Candidato a delegado com nanismo em MG: entenda decisão do STF

O ministro Alexandre de Moraes, do STF (Supremo Tribunal Federal), cassou o ato administrativo que havia eliminado o candidato Matheus Menezes Matos, portador de nanismo, do concurso para delegado da PCMG (Polícia Civil de Minas Gerais).

A decisão obriga a banca examinadora a oferecer uma adaptação razoável no TAF (Teste de Aptidão Física) e realizar um novo exame para o candidato.

Entenda o motivo da eliminação

Matheus, de 25 anos, obteve êxito nas fases objetiva, discursiva e oral do certame.

No entanto, foi desclassificado nos exames biofísicos após não atingir a distância mínima de 1,65 metro na prova de salto horizontal.

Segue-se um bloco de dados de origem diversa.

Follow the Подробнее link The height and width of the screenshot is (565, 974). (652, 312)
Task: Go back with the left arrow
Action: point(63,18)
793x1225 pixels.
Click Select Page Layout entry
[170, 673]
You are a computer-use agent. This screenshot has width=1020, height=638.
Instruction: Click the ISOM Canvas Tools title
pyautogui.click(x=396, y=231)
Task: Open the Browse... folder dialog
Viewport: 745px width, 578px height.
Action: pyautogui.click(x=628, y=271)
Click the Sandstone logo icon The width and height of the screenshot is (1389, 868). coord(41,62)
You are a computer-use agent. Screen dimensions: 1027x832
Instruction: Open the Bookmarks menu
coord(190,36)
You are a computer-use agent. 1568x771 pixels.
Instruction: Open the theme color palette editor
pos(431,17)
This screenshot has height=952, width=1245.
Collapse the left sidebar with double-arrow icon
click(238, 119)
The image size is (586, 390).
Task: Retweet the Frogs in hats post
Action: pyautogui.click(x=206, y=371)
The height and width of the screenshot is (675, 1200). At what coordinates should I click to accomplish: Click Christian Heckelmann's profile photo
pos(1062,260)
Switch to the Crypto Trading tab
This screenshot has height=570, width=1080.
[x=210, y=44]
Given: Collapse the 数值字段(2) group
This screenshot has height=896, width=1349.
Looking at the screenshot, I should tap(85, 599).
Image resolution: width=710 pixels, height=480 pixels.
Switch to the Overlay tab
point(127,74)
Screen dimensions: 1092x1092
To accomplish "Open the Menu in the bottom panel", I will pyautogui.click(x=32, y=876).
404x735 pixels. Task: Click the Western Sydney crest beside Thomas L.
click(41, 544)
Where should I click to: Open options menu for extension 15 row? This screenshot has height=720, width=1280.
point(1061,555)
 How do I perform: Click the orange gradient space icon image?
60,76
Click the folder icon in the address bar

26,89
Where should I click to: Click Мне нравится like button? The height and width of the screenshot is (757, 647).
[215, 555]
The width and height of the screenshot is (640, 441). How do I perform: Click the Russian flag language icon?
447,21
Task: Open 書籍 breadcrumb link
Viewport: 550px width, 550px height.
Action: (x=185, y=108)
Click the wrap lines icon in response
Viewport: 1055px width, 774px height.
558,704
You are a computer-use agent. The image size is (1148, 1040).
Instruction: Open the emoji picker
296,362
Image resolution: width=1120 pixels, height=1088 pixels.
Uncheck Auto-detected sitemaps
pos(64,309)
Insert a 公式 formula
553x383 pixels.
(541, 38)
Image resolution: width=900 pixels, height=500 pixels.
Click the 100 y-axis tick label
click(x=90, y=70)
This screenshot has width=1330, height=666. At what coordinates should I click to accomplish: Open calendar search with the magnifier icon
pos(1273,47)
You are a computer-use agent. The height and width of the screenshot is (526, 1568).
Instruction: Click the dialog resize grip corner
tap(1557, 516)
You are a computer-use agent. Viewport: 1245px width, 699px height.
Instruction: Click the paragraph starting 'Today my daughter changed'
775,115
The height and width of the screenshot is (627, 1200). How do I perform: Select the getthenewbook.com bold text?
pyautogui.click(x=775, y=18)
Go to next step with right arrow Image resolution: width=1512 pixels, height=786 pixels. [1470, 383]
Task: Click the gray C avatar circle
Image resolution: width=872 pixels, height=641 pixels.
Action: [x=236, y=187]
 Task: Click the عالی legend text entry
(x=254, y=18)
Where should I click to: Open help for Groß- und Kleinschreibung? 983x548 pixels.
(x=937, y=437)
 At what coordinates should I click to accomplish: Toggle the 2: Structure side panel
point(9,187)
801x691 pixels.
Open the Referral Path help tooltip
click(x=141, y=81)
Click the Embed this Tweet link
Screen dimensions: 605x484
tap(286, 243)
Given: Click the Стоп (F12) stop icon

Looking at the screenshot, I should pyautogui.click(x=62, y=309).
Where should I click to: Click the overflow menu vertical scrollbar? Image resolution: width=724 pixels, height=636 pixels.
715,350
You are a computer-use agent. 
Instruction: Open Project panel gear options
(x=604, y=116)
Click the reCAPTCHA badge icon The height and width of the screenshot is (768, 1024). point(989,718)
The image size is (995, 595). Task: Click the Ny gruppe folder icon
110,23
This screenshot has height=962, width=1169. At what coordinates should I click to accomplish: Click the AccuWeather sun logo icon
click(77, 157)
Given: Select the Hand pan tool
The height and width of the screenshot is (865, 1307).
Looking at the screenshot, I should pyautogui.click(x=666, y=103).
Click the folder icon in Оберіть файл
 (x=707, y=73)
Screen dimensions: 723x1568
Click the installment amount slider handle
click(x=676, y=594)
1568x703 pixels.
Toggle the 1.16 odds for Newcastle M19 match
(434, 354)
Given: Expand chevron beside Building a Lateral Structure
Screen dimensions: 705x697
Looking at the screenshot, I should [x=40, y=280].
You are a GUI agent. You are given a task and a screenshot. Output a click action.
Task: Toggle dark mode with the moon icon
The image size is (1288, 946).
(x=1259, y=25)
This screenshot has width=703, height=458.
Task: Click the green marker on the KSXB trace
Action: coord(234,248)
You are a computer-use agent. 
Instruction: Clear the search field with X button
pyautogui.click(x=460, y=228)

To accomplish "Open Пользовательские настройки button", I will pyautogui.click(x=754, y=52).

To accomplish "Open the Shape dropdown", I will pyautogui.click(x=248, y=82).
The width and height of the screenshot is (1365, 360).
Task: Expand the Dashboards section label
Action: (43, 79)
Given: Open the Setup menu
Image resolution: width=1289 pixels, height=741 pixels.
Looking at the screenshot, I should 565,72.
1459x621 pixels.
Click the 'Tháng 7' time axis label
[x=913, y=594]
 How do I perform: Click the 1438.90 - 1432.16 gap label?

A banca organizadora, a Fundação Getúlio Vargas (FGV), e a PCMG fundamentaram a eliminação na Lei Complementar Estadual nº 129/2013, alegando que o edital não previa adaptações e que a aptidão física seria essencial para o exercício da função policial, como a perseguição de suspeitos e a superação de obstáculos.

A defesa do candidato, por sua vez, recorreu ao STF argumentando que a conduta violava o precedente vinculante da ADI 6.476.

Segundo esse entendimento da Corte, é inconstitucional excluir o direito de candidatos com deficiência à adaptação em provas físicas ou submetê-los a critérios genéricos sem a prova de que tal exigência é indispensável para o cargo.

Fundamentação da decisão do STF

Ao julgar o caso, o ministro Alexandre de Moraes destacou que é “inadmissível” exigir que um portador de nanismo realize a prova de salto horizontal nas mesmas condições que os demais candidatos.

O magistrado ressaltou que a administração pública não demonstrou a absoluta necessidade desse exercício específico para o cargo de delegado de polícia.

A decisão reforça que a reserva de vagas para pessoas com deficiência, prevista no artigo 37 da Constituição Federal, serve como mecanismo compensatório para promover a inclusão e a igualdade de oportunidades no serviço público.

Moraes citou ainda que a presunção de que nenhuma atribuição policial pode ser exercida por PCD é incompatível com a dignidade da pessoa humana.

Próximos passos e repercussão

Com a procedência da reclamação, a FGV deve agora reanalisar o pedido de adaptação do teste de salto horizontal para Matheus, seguindo os parâmetros de acessibilidade.

Após a definição desses critérios adaptados, o candidato deverá ser submetido a um novo teste físico para prosseguir no concurso.

O caso gerou repercussão nacional após a defesa de Matheus denunciar que o candidato e sua família foram alvos de ataques ofensivos e comentários discriminatórios nas redes sociais após a reprovação inicial.